You can see the results. Car use has declined by over a quarter since 2001; a comprehensive bike lane network stretches across the capital; and the city has fleets of bike and electric car rentals, with more plans in the pipelines.  And Paris is not even at the cutting edge.

A trip to Toronto on the other hand, is like going back in time. Among the city’s approximately 5,000 kms of roadways, there are a little more than 130 kms of bike lanes, with each additional centimetre hotly contested.

Such an inefficient and inequitable system could only be justified by a deluge of propaganda spewed by the automobile lobby and the politicians who genuflect to them.  Any attempt to make room for alternatives is described in breathless hyperbole, as part of some mythical “war on the car.”

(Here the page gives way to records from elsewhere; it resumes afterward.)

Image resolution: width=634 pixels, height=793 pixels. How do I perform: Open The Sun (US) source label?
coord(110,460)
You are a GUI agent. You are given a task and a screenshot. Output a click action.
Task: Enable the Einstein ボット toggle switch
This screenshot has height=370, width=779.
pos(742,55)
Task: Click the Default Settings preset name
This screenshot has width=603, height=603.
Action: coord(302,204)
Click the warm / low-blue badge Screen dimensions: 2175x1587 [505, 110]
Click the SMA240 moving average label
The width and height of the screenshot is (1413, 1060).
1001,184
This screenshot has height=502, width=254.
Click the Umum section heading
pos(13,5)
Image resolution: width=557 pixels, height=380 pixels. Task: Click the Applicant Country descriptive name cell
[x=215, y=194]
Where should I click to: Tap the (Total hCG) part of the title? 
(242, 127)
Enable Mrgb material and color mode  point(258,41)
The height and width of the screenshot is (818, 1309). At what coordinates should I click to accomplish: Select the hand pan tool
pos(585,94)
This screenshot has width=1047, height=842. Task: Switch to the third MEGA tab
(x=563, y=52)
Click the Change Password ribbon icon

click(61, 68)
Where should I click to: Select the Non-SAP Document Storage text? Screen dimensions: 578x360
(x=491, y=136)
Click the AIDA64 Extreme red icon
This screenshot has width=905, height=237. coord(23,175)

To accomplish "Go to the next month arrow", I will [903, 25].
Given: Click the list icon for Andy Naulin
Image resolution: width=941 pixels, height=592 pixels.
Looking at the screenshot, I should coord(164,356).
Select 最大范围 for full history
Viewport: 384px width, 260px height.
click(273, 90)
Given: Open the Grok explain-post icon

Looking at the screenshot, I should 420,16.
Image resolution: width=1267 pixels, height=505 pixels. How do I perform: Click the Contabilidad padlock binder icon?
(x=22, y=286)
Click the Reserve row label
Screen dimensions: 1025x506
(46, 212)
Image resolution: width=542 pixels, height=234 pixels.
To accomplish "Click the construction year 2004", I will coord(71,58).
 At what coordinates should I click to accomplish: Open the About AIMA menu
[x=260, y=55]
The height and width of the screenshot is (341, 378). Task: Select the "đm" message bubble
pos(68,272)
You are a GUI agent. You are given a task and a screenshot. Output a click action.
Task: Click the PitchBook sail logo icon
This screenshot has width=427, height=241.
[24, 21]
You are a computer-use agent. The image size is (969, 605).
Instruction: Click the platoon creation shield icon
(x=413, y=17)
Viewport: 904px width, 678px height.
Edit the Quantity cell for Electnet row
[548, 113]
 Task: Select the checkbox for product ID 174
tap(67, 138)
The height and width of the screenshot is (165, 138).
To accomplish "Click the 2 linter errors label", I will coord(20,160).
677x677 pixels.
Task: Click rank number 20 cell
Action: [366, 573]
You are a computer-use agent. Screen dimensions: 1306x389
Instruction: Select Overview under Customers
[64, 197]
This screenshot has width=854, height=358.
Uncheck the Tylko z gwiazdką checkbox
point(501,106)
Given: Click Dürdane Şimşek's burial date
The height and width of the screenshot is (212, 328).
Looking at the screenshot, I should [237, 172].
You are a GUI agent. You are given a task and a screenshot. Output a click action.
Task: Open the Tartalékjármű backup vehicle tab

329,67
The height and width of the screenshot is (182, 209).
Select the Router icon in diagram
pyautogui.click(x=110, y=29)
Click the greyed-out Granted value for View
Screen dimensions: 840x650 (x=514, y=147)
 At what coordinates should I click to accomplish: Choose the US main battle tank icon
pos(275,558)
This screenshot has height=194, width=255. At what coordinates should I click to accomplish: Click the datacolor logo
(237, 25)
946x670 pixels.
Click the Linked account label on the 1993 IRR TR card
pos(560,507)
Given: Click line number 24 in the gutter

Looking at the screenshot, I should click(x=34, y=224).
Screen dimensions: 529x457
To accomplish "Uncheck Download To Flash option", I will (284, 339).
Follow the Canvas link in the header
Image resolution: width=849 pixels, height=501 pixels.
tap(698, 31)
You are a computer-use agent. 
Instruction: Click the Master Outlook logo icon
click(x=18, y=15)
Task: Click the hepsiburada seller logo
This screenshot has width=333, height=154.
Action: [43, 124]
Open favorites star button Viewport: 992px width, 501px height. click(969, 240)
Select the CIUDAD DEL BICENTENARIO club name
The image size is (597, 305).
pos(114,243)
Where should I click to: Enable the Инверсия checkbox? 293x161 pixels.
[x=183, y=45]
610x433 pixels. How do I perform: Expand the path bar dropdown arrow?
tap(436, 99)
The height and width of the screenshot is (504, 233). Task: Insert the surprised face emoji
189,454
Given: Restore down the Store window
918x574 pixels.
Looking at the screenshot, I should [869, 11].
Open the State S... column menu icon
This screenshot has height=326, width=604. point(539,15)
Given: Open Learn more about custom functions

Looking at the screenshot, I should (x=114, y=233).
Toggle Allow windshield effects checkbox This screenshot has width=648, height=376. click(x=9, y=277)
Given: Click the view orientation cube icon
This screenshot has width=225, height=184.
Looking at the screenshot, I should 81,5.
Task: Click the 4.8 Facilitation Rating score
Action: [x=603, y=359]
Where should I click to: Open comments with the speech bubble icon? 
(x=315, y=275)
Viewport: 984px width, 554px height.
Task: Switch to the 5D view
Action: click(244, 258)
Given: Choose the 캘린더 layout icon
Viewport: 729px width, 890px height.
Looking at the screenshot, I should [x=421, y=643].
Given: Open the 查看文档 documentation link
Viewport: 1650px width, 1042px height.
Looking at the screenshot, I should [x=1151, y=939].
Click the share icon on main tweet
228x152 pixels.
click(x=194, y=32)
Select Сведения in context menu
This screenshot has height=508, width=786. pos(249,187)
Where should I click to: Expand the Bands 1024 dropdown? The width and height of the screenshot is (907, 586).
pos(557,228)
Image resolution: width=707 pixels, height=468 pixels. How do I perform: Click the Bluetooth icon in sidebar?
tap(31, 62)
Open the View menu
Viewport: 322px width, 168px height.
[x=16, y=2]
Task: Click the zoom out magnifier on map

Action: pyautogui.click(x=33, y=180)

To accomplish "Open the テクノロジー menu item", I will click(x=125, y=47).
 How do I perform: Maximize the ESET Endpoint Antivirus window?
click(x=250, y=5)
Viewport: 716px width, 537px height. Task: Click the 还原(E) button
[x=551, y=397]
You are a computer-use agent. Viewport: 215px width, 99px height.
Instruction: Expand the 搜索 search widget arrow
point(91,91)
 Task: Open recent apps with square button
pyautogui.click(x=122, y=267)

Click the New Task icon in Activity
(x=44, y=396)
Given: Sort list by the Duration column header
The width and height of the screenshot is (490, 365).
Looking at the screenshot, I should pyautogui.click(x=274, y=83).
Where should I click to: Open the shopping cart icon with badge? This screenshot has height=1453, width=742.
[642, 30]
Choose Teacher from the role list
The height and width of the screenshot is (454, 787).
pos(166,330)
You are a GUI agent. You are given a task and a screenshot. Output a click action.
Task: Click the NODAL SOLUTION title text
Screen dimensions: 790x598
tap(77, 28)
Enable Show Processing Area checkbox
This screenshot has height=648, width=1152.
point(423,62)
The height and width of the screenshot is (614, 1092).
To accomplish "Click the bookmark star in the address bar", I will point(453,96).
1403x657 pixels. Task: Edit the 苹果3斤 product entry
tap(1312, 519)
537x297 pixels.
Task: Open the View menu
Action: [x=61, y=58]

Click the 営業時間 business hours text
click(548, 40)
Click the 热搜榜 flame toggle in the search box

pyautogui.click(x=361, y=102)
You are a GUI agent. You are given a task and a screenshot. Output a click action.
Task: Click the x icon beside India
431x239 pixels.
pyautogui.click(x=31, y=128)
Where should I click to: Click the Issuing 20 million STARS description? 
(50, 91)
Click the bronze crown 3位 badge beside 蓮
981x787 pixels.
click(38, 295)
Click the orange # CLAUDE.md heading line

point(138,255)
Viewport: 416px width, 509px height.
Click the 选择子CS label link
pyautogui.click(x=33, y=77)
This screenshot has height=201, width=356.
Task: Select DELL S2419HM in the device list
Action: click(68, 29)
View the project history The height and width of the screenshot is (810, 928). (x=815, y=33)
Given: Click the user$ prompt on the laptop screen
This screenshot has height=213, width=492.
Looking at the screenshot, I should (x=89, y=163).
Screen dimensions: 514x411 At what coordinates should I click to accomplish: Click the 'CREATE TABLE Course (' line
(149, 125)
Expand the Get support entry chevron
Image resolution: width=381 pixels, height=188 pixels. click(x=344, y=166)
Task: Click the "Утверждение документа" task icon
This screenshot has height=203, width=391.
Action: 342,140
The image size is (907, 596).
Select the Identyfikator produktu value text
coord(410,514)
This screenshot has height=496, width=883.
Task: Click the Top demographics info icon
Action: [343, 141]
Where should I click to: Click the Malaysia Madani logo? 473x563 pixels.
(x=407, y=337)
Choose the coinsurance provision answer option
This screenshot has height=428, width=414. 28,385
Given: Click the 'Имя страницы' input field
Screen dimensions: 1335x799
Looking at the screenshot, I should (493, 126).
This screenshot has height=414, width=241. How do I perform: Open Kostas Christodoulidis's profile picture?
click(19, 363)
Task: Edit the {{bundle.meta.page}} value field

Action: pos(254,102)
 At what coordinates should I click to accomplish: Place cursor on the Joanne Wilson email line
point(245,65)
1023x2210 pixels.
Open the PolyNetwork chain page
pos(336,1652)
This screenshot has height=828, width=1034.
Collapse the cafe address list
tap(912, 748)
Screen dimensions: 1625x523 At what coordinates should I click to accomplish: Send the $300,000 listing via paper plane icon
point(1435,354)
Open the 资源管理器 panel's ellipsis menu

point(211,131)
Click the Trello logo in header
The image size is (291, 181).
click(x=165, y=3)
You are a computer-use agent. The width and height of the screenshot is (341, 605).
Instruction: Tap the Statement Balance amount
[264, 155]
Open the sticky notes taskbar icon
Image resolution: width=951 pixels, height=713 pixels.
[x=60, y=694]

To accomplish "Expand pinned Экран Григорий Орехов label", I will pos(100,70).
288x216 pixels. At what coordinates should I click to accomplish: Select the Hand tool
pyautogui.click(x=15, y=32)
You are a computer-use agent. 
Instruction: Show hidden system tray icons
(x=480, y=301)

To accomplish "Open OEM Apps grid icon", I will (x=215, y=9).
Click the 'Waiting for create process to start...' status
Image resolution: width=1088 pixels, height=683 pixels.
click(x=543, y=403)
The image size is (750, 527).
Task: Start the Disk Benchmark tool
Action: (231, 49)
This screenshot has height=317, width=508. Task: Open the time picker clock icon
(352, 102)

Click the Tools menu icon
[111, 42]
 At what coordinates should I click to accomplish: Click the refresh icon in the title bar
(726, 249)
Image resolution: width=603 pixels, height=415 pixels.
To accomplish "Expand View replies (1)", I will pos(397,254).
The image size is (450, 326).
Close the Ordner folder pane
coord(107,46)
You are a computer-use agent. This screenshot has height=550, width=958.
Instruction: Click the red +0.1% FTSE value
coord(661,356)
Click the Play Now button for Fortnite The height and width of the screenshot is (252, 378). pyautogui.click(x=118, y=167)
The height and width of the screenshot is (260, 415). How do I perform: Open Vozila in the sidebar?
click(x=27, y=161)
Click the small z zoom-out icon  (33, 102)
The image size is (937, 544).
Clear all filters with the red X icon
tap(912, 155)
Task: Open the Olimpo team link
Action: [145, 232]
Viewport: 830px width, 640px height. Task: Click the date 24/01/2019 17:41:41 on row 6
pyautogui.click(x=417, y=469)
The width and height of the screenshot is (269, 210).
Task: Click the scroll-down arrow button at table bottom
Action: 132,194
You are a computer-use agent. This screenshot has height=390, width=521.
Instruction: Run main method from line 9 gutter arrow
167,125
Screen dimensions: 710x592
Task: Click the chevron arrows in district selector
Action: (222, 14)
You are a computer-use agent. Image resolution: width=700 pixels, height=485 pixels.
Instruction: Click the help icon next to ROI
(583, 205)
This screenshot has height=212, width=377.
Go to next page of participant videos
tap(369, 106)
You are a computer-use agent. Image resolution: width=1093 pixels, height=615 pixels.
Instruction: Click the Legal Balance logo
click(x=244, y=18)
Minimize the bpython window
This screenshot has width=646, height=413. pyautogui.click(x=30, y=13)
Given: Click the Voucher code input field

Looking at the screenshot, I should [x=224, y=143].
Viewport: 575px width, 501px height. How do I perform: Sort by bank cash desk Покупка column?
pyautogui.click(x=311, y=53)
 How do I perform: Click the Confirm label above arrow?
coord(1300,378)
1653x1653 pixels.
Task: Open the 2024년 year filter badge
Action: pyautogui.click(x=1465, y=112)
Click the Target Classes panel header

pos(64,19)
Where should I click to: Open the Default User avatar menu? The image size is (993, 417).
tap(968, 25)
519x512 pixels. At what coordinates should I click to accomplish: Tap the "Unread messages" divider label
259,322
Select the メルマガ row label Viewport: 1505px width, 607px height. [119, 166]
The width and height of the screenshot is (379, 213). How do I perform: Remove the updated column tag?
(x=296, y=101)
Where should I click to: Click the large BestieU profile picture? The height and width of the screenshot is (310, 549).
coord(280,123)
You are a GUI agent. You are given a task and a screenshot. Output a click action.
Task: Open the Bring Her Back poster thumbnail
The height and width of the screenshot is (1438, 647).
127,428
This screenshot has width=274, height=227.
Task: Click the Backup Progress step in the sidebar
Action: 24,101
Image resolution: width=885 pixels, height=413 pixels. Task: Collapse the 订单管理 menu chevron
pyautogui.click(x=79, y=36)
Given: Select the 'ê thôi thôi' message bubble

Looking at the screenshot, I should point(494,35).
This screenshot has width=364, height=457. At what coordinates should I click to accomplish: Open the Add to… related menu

In reality of course, if there is any ‘war’ in Toronto, it’s against cyclists.

Having cycled in other cities without incident, it was in my native Toronto that I ended up in hospital for two months. Riding down a side street in the west end, I was hit from behind by a truck and dragged under it for dozens of meters.  The courts became a theatre for comical understatement (and bad grammar) when the driver was fined $85 for making a “turn not in safety.”

In studies in Toronto and abroad, drivers have been found responsible for the majority of collisions with cyclists and pedestrians, due to aggressive or distracted driving. This is why drivers need to be licensed: they are in possession of a deadly machine, which seems to be getting deadlier. With 64 dead, last year marked the highest number of fatalities on Toronto’s roads in five years.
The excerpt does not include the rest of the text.